Dataset items
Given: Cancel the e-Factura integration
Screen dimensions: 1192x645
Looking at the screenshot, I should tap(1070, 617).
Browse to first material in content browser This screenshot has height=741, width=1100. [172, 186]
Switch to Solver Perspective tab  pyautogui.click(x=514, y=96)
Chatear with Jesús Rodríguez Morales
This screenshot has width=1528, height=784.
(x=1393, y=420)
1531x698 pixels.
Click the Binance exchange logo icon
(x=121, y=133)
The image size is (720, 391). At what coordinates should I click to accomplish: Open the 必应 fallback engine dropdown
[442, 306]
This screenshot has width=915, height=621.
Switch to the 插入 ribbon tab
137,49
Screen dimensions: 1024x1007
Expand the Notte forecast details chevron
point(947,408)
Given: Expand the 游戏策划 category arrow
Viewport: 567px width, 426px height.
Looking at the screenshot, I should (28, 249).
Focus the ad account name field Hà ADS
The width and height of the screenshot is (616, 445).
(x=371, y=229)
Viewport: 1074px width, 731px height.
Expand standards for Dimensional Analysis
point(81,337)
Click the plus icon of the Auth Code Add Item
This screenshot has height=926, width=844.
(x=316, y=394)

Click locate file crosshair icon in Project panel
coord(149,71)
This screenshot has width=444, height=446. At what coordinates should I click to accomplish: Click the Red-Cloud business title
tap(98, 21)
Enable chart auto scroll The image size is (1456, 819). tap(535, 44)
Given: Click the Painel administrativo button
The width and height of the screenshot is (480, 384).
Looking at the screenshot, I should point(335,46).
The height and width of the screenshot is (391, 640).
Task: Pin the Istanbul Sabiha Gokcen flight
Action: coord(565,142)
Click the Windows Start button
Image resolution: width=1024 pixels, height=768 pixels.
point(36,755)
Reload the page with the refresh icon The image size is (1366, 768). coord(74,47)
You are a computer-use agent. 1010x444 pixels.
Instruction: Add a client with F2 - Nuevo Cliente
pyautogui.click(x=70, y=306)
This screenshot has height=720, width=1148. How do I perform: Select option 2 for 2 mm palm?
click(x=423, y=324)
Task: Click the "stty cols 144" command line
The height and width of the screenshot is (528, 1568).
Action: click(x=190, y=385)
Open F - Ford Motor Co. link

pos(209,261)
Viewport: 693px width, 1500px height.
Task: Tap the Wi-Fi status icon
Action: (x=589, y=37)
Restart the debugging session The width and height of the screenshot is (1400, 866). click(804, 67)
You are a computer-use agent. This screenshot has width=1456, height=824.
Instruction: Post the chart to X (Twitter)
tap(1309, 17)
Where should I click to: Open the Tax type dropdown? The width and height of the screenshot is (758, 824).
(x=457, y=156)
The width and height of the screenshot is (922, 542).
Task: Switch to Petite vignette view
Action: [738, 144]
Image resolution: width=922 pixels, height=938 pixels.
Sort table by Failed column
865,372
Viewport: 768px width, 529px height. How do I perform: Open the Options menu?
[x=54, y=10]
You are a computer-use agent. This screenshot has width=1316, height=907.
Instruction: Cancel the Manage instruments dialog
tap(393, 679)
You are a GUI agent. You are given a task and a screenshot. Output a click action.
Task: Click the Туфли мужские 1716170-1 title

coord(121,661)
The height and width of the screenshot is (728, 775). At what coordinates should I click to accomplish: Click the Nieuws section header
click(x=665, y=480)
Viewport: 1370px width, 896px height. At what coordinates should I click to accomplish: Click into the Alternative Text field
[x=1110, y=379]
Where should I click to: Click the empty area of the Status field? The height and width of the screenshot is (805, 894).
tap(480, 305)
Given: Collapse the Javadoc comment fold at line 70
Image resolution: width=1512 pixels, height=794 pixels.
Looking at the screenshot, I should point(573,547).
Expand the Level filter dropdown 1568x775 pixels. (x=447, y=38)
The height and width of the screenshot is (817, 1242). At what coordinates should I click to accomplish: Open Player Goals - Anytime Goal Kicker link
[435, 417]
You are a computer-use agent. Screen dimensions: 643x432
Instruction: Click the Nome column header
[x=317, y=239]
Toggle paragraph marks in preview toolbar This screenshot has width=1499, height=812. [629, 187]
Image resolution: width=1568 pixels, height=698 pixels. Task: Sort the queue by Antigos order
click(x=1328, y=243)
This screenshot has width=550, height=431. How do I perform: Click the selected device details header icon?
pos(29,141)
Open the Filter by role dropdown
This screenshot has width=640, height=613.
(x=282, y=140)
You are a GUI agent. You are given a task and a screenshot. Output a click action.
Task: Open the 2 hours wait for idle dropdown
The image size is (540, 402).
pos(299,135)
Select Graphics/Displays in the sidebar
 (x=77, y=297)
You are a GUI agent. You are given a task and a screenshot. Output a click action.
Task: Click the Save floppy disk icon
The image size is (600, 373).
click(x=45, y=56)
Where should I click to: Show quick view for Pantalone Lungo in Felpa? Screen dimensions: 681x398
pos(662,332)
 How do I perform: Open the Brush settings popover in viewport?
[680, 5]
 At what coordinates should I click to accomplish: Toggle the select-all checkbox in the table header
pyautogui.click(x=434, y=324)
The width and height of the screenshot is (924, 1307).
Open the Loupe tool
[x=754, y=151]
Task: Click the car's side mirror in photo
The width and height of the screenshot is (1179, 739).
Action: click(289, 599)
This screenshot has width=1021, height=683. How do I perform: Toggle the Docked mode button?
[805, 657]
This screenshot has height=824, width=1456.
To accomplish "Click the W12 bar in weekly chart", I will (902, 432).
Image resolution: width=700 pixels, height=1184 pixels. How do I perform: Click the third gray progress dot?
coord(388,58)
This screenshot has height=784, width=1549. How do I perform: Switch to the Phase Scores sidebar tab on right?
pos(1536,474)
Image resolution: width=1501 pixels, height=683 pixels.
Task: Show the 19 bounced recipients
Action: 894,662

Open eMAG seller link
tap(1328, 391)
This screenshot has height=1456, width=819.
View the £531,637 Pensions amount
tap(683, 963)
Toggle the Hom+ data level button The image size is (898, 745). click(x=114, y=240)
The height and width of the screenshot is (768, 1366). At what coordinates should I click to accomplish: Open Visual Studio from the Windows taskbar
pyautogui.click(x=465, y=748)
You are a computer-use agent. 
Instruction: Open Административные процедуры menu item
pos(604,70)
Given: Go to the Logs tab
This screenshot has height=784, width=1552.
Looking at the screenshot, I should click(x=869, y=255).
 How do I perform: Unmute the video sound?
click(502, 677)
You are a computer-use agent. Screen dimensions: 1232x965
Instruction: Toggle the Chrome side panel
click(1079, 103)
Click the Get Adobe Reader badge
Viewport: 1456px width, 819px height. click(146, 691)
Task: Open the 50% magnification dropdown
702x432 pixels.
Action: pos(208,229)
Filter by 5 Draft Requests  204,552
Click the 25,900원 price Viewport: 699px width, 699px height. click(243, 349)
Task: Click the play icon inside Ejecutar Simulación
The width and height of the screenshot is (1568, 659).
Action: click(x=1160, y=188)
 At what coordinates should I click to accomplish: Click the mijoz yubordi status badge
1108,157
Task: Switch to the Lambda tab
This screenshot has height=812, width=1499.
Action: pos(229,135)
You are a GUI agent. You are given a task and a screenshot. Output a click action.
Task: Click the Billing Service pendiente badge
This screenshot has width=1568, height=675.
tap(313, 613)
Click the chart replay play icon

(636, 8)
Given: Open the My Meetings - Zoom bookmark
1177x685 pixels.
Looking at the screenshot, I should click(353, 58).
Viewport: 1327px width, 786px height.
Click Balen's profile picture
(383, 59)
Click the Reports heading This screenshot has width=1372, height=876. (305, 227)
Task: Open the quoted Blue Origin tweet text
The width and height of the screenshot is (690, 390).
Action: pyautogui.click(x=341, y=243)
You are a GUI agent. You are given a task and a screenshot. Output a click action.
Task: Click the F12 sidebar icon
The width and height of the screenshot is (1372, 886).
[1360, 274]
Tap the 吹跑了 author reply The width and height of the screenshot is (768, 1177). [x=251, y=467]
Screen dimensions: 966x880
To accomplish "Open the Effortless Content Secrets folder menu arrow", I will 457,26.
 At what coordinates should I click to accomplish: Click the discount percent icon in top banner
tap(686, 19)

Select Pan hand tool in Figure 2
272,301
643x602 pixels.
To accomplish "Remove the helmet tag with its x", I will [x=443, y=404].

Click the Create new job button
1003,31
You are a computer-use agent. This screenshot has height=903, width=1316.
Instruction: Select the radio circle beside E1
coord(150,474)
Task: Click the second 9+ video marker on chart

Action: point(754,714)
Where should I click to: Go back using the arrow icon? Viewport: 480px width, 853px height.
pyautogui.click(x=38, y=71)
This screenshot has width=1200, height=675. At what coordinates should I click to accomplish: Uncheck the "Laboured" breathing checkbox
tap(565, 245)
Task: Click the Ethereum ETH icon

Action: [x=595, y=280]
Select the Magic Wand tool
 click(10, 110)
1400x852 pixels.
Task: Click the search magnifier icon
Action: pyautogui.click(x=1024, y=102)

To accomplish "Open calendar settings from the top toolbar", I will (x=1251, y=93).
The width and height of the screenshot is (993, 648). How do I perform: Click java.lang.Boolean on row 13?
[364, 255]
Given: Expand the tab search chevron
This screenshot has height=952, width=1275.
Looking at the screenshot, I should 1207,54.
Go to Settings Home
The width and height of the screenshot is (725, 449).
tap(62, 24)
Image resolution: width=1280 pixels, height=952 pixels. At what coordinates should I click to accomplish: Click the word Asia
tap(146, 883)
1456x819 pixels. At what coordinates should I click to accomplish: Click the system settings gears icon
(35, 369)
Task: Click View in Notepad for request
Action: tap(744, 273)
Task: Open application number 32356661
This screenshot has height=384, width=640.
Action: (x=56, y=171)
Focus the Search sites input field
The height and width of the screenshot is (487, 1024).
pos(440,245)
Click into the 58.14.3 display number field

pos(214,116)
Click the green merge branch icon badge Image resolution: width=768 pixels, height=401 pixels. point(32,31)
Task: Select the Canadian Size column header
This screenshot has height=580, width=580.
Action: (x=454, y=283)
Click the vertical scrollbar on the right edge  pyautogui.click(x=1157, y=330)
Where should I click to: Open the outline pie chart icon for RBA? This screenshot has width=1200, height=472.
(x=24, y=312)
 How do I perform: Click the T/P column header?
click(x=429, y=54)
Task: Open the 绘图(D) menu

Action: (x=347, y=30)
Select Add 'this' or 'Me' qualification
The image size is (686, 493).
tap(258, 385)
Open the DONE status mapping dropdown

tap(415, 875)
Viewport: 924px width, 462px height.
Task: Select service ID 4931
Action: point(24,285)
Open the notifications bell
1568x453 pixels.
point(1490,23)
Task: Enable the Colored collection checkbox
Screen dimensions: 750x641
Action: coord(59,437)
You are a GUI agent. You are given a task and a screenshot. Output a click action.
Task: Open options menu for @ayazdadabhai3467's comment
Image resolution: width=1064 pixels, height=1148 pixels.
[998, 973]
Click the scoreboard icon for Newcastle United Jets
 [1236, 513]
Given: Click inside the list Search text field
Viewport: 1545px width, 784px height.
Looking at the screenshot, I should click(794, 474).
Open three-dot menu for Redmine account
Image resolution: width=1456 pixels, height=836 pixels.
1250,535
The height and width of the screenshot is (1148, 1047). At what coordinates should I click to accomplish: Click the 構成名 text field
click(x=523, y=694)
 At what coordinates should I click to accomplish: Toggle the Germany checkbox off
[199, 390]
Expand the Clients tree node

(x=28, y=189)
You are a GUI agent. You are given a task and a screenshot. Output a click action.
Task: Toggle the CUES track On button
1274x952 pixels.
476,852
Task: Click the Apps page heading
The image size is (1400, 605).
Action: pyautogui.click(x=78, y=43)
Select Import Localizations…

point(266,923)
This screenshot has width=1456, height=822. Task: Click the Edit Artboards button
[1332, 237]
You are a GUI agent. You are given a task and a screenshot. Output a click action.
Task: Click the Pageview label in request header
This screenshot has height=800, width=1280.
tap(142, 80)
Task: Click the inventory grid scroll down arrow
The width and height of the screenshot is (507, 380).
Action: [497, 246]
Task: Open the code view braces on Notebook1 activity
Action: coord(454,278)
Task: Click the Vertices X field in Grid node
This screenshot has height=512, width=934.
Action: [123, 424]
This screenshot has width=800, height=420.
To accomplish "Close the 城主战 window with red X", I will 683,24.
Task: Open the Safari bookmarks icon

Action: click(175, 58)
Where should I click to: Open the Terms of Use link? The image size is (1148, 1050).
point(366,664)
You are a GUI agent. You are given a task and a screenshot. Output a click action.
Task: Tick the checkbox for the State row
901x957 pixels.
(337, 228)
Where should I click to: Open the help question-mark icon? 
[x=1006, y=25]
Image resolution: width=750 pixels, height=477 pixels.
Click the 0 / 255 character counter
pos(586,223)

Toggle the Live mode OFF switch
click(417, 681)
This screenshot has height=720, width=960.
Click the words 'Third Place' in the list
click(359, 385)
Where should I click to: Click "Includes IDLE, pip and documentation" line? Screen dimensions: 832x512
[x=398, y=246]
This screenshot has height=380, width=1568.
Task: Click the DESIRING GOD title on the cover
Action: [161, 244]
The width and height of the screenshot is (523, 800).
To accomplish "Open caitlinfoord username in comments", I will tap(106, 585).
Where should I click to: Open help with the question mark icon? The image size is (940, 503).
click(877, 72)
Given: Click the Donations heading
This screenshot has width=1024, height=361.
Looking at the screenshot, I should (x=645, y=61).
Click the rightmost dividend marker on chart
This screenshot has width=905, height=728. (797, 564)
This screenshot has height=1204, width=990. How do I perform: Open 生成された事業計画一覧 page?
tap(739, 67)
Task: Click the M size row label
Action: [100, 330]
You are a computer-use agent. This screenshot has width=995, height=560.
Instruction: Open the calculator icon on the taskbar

**Exercise prompt**
Reproduce the lines above verbatim, starting with the line containing "has height=903, width=1316." and ending with the line containing "tap(146, 883)", both included.

**The result**
You are a computer-use agent. This screenshot has height=903, width=1316.
Instruction: Select the radio circle beside E1
coord(150,474)
Task: Click the second 9+ video marker on chart

Action: point(754,714)
Where should I click to: Go back using the arrow icon? Viewport: 480px width, 853px height.
pyautogui.click(x=38, y=71)
This screenshot has width=1200, height=675. At what coordinates should I click to accomplish: Uncheck the "Laboured" breathing checkbox
tap(565, 245)
Task: Click the Ethereum ETH icon

Action: [x=595, y=280]
Select the Magic Wand tool
 click(10, 110)
1400x852 pixels.
Task: Click the search magnifier icon
Action: pyautogui.click(x=1024, y=102)

To accomplish "Open calendar settings from the top toolbar", I will (x=1251, y=93).
The width and height of the screenshot is (993, 648). How do I perform: Click java.lang.Boolean on row 13?
[364, 255]
Given: Expand the tab search chevron
This screenshot has height=952, width=1275.
Looking at the screenshot, I should 1207,54.
Go to Settings Home
The width and height of the screenshot is (725, 449).
tap(62, 24)
Image resolution: width=1280 pixels, height=952 pixels. At what coordinates should I click to accomplish: Click the word Asia
tap(146, 883)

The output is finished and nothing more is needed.